Document excerpt:
↓↓↓

Warp Image Circuit
A heads up display (HUD) is provided. The HUD includes a projector configured to project a distorted representation of image data onto a non-planar surface. The HUD also includes warp image circuitry configured to store offsets to be applied to the image data to generate the distorted representation. The offsets represent respective distances for moving coordinates of a portion of pixels within the image data and the offsets are stored within a memory region of the warp image circuitry. The portion of pixels corresponds to vertices of polygons. The warp image circuitry is further configured to map the vertices of polygons to the non-planar surface. A method for projecting an image onto a warped surface is also provided.
This Application is related to application Ser. No. 11/550,180 (Atty Docket No. VP247) entitled “Calibration Technique for Heads Up Display System,” and application Ser. No. 11/550,153 (Atty Docket No. VP248) entitled “Method and Apparatus for Rendering an Image Impinging Upon a Non-Planar Surface.” These applications are herein incorporated by reference in their entireties for all purposes.

↑↑↑

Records
↓↓↓

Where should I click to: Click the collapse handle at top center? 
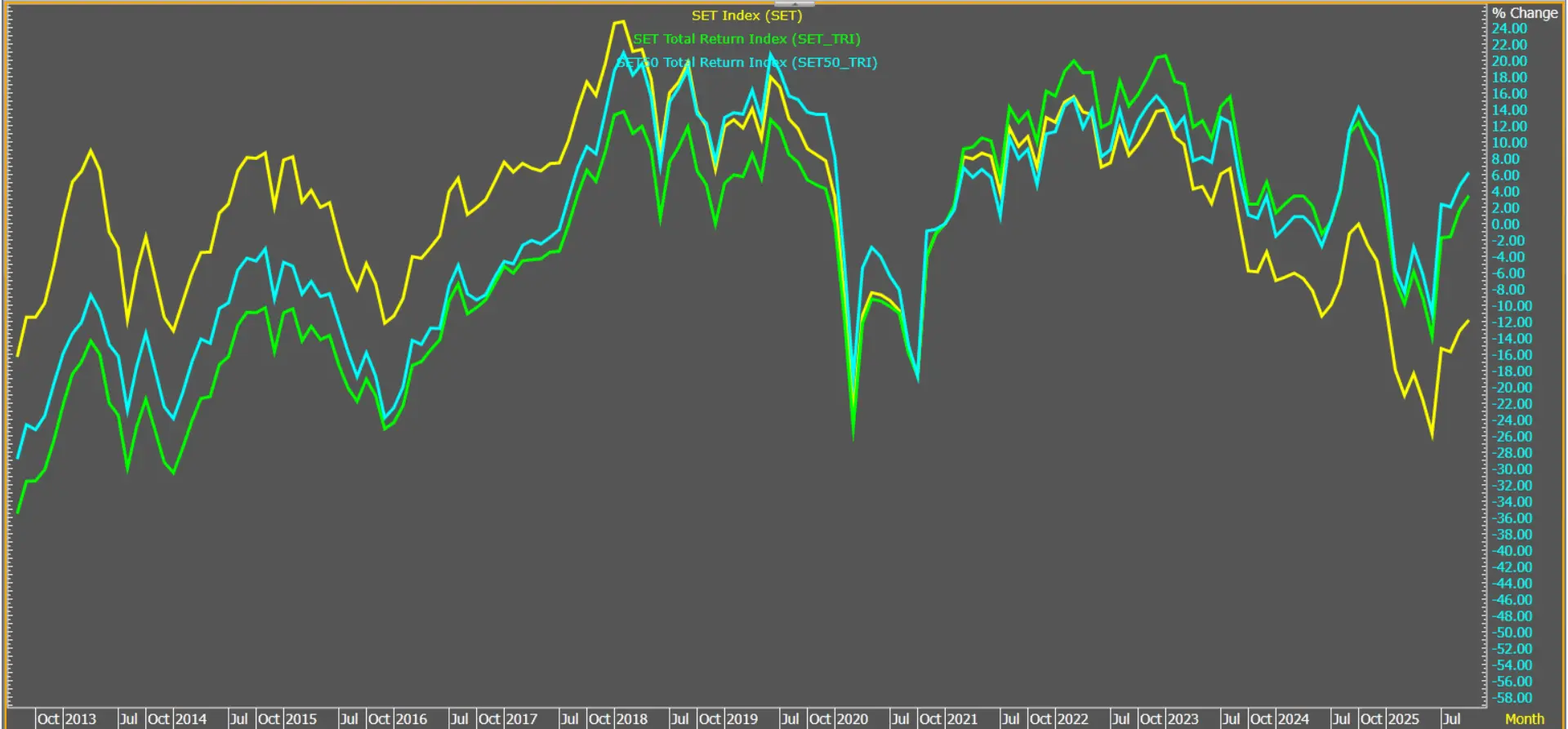point(793,4)
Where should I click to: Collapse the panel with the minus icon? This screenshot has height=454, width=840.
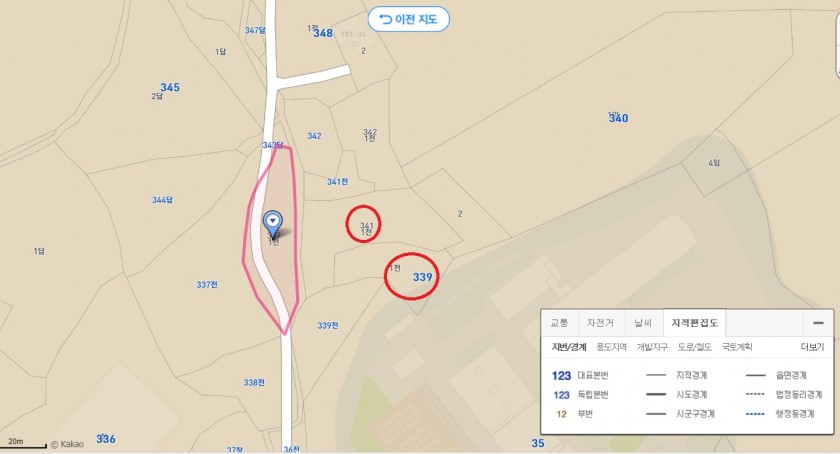coord(818,323)
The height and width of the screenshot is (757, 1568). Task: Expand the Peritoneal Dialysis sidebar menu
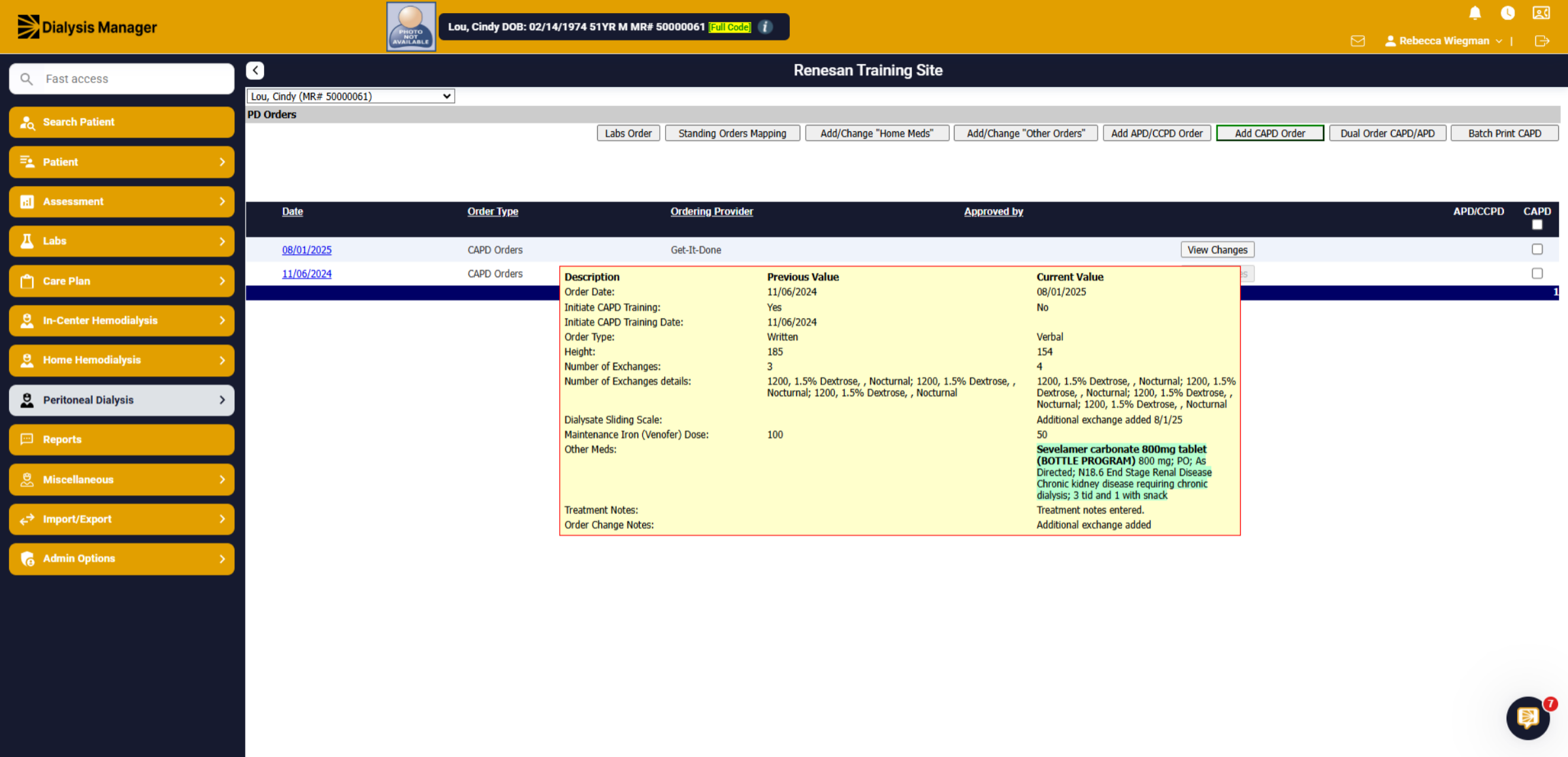122,400
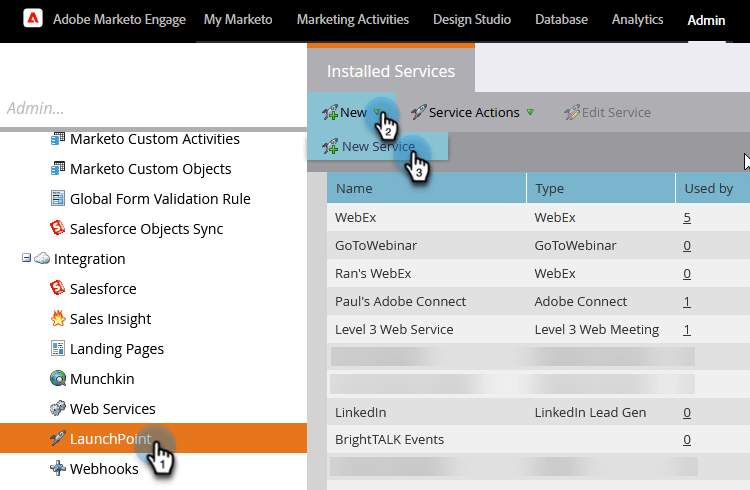Image resolution: width=750 pixels, height=490 pixels.
Task: Click the Salesforce Objects Sync icon
Action: coord(58,229)
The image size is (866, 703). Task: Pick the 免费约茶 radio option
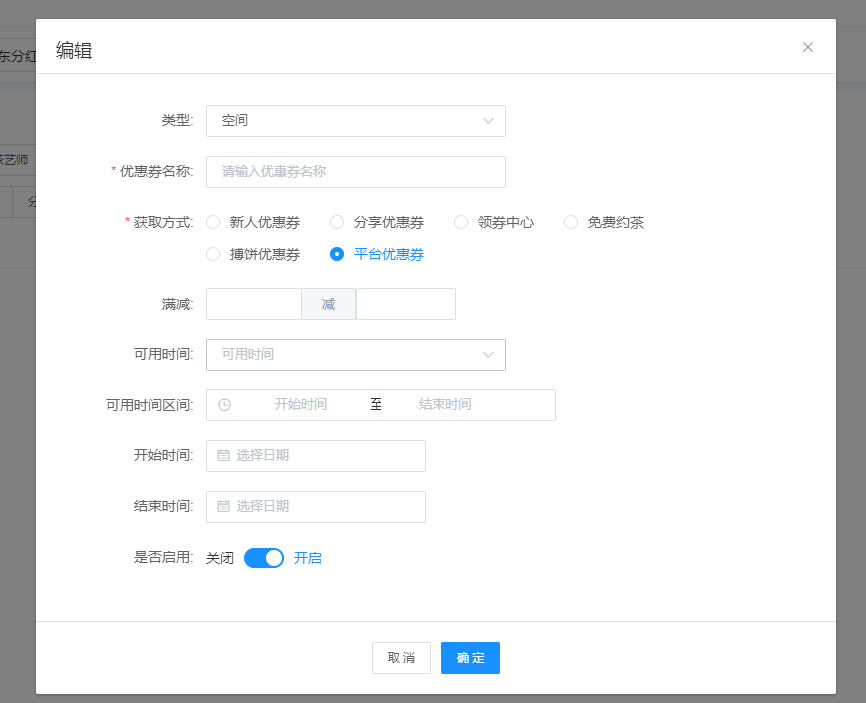(x=571, y=222)
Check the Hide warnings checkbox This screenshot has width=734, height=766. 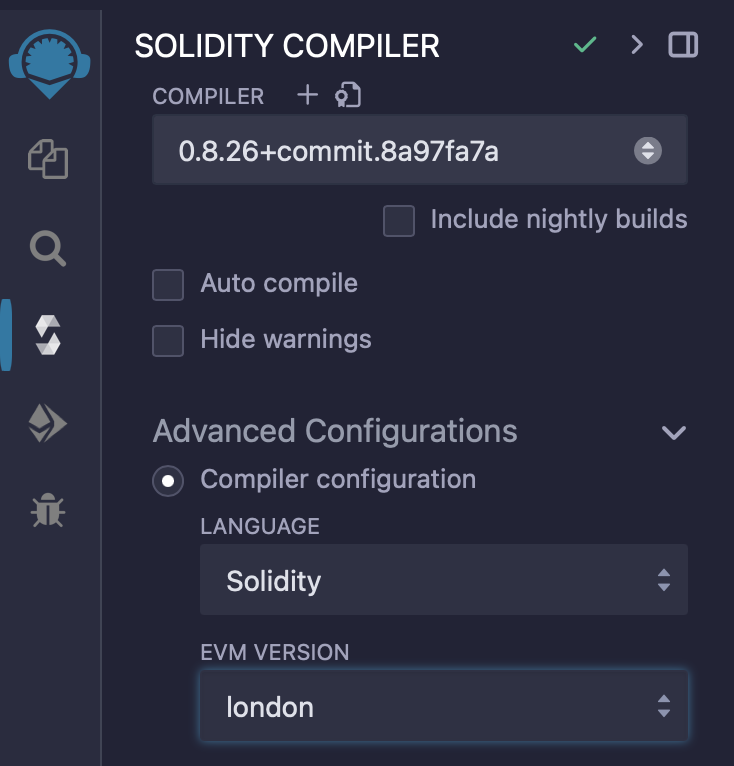point(168,340)
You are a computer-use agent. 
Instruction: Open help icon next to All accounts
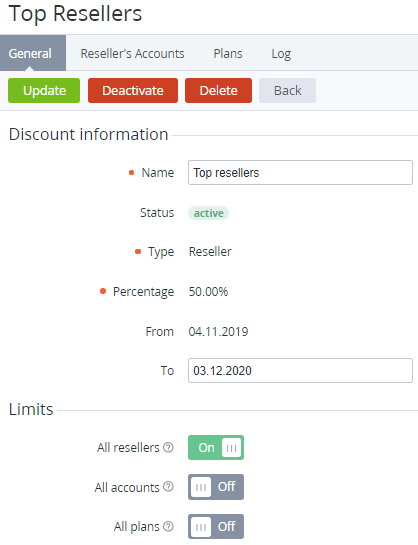tap(168, 486)
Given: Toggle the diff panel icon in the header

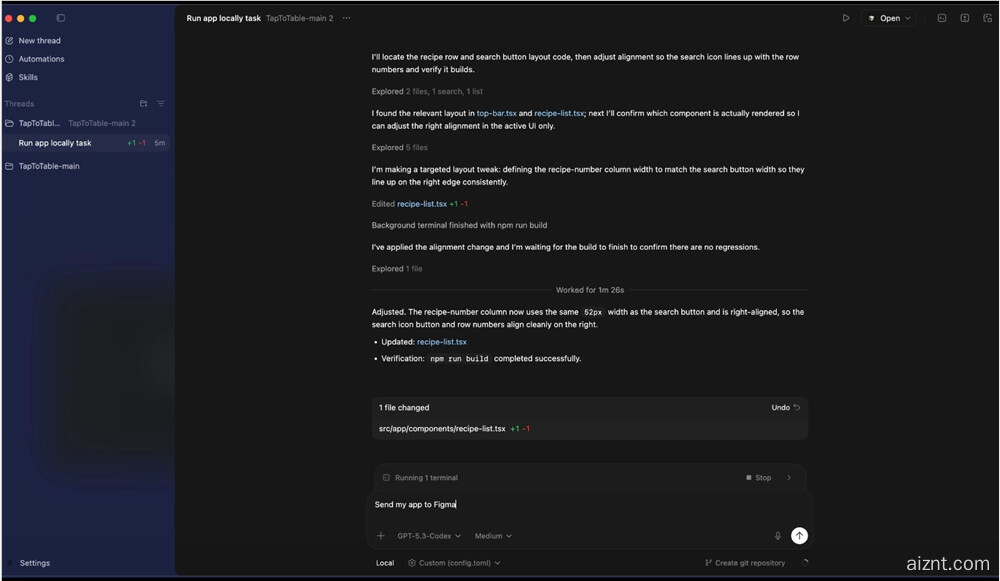Looking at the screenshot, I should pyautogui.click(x=964, y=18).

↑↑↑

What to work on:
a – In the warp image circuit abstract, what does the portion of pixels whose coordinates are moved by the offsets correspond to?
b – Using the warp image circuit abstract, explain the purpose of the offsets stored in the warp image circuitry.
c – Continue the warp image circuit text from its final sentence.

Responses for each task:
a – The portion of pixels corresponds to vertices of polygons.

b – The offsets are applied to the image data to generate the distorted representation that the projector casts onto the non-planar surface. Each offset gives the distance by which the coordinates of a pixel corresponding to a polygon vertex are moved.

c –
BACKGROUNDIn an attempt to enhance safety features for automobiles, heads up displays (HUD) are being offered as an option for purchasers of some automobile models. The virtual image is projected from the instrument panel onto the windshield. As windshields are not flat or perpendicular to the driver's eyes, the image must be corrected to ensure that it is undistorted and easy to read. In some solutions the use of a special wedge shaped intermediate layer is used to change the geometry of the glass and provide the optical correction needed for image reflection. In other an optical terms is manually adjusted by a technician during the manufacturing of the automobile to alter the image being projected so that the perceived image is undistorted.
However, all of the current solutions lack the ability to adjust to any changes of the projector, observer viewpoint, or changes to the windshield. Thus, when something changes after being originally set-up, the owner of the vehicle must take the vehicle in to have the system re-adjusted to accommodate the change. These limitations make the currently available HUD systems inflexible and costly.
As a result, there is a need to solve the problems of the prior art to provide a HUD system that can be adjusted in a cost efficient manner in order to gain widespread acceptance with consumers.
SUMMARYBroadly speaking, the present invention fills these needs by providing a digital solution for a Heads Up Display that is flexible. It should be appreciated that the present invention can be implemented in numerous ways, including as a process, an apparatus, a system, a device, or a method. Several inventive embodiments of the present invention are described below.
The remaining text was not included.